Today, the U.S. dollar is as strong as it was weak in 1979. But the debt situation in some developing nations is potentially a greater problem than a weak dollar. Domestically, interest rates are unusually high relative to inflation, and many economists say they believe that any sustained increase in them could abort the recovery in 1984.
But the other major economic problem of 1979, inflation, has been reduced substantially.
Volcker, a pragmatic economist and astute politician, has helped restore the Federal Reserve's credibility as an institution devoted to keeping inflation in check. Although the 19-member Federal Open Market Committee sets policy for the Fed, Volcker has been an effective leader in that collegial group, achieving a policy consensus with few dissents.
The Fed chairman also has proved an effective advocate for the bank's policies, whether in dealing with financial market participants or testifying before Congress.
But his crowning policy achievement has to be his embrace of a monetarist approach in October, 1979, only two months after he moved from the presidency of the New York Federal Reserve Bank to become Fed chairman.
The Fed had been setting targets for growth of the money supply for several years. Operationally, it tried to hit the target by manipulating certain short-term interest rates. Whenever rates rose, the Fed took a lot of political heat.
Volcker and the FOMC changed that by focusing instead on the provision of reserves to banks. Banks must set aside a portion of their deposits in reserves. When the money supply grows, more reserves generally are required. If the Fed does not supply them, interest rates usually rise and money growth slows.
Volcker knew that controlling inflation would require a tight money policy and much higher interest rates. But if the Fed was not directly setting rates, the political flak could be turned aside.

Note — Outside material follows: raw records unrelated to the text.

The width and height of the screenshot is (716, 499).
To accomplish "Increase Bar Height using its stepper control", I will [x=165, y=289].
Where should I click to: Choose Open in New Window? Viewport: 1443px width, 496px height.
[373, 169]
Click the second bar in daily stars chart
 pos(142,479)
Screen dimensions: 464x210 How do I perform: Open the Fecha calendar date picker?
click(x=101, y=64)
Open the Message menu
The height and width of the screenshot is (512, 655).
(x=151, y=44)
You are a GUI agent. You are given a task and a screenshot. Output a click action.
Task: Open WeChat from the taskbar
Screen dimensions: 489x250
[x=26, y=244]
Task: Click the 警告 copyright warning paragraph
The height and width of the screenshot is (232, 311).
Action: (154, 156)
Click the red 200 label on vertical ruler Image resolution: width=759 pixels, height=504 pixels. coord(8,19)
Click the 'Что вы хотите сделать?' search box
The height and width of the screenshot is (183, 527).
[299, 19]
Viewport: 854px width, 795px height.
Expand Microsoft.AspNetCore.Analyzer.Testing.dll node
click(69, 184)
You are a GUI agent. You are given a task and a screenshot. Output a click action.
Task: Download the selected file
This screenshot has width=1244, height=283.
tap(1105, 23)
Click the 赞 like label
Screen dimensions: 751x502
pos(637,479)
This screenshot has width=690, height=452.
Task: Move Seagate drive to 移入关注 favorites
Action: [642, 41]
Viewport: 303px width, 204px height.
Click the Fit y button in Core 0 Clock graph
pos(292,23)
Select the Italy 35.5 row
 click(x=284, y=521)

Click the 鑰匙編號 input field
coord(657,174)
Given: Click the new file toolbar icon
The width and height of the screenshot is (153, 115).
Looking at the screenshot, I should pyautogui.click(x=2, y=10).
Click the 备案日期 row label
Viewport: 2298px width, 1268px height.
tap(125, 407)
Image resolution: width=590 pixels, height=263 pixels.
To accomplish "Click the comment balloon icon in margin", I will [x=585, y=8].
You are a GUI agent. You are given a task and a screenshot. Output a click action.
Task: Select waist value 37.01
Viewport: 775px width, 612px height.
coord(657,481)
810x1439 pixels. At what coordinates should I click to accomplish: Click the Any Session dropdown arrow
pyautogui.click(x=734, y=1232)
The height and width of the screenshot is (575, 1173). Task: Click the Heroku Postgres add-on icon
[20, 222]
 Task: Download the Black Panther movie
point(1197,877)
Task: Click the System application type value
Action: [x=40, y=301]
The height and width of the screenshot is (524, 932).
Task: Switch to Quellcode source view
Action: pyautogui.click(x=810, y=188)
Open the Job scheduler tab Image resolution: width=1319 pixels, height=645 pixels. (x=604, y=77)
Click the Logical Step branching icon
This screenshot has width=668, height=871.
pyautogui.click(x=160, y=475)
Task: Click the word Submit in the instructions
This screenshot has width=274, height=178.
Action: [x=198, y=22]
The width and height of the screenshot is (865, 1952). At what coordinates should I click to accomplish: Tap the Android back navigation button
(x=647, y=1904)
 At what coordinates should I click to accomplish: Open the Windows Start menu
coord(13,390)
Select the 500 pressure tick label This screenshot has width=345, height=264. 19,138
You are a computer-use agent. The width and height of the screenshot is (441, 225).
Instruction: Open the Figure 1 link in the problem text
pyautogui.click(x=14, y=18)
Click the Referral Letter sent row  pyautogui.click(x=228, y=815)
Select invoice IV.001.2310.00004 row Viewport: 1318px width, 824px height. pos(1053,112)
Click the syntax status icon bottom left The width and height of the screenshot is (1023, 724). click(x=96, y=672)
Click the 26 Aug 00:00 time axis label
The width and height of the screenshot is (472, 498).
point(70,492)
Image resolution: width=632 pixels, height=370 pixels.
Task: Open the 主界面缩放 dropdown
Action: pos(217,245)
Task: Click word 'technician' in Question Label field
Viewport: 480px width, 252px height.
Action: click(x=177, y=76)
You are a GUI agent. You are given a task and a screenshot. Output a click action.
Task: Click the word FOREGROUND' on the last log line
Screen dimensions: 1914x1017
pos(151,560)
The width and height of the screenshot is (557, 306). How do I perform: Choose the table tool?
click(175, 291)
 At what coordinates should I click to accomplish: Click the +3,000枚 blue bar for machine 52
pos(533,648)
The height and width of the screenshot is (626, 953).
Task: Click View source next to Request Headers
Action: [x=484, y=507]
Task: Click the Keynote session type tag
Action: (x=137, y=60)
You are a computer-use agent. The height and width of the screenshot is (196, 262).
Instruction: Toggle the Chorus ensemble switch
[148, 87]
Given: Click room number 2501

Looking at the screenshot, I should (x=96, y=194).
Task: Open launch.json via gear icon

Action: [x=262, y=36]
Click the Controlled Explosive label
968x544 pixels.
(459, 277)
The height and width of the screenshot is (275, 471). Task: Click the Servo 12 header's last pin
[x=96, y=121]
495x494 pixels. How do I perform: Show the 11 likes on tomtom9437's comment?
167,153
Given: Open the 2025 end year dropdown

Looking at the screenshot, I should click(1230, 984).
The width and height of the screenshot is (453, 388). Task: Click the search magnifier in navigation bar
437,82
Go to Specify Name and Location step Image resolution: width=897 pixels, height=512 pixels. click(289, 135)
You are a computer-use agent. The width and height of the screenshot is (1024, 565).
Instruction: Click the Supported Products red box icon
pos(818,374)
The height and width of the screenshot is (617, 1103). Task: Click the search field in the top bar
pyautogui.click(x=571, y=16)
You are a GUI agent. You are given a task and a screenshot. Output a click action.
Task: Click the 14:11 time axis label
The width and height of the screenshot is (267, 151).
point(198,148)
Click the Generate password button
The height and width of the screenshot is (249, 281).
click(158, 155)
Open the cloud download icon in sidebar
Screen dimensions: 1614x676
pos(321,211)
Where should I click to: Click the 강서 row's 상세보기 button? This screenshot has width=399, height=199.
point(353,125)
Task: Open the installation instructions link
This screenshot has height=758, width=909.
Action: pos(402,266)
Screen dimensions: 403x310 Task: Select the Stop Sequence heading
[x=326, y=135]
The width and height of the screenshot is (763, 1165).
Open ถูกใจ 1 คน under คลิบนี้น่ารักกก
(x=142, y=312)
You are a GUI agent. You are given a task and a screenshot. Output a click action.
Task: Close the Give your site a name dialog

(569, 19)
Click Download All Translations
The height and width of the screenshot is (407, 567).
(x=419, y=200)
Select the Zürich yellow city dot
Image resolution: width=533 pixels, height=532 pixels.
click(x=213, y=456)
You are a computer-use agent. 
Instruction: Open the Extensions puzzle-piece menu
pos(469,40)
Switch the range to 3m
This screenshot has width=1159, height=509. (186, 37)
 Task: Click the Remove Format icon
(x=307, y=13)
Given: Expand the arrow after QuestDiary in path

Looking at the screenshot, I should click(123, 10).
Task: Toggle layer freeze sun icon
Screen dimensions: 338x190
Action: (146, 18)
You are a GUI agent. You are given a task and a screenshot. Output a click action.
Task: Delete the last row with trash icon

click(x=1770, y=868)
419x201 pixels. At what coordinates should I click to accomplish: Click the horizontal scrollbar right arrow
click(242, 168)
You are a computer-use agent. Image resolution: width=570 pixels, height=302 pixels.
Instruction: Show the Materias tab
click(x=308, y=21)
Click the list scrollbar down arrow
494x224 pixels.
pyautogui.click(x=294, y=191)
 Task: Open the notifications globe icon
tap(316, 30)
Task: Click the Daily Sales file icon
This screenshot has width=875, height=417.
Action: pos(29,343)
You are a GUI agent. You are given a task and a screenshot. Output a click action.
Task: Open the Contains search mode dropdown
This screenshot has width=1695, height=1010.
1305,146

Last year, with the recession still worsening and inflation much lower, Volcker and the FOMC dropped their close, sometimes mechanical pursuit of the money growth targets to seek an economic recovery. The switch in Fed policy and the effects of the long recession helped lower interest rates, set off an explosion in stock prices and, at the end of the year, launched the recovery.
Throughout Volcker's chairmanship, the Fed's job has been made far more difficult by federal budget policies. The Reagan tax cuts, defense spending increases and the drop in inflation have led to very large deficits. Treasury borrowings to finance those deficits are helping to keep interest rates high.
Volcker has advocated more spending cuts, and failing that, higher taxes to reduce the deficits. He is largely at odds with Reagan on the tax side, but then so are some of Reagan's economic advisers.
However, the Fed chairman's economic goals remain similar to those of the president. Volcker wants monetary policy to accommodate an economic recovery that will be strong enough to reduce unemployment but not so strong that it will allow inflation to take off again. Achieving those goals will require a delicate balancing act for monetary policy.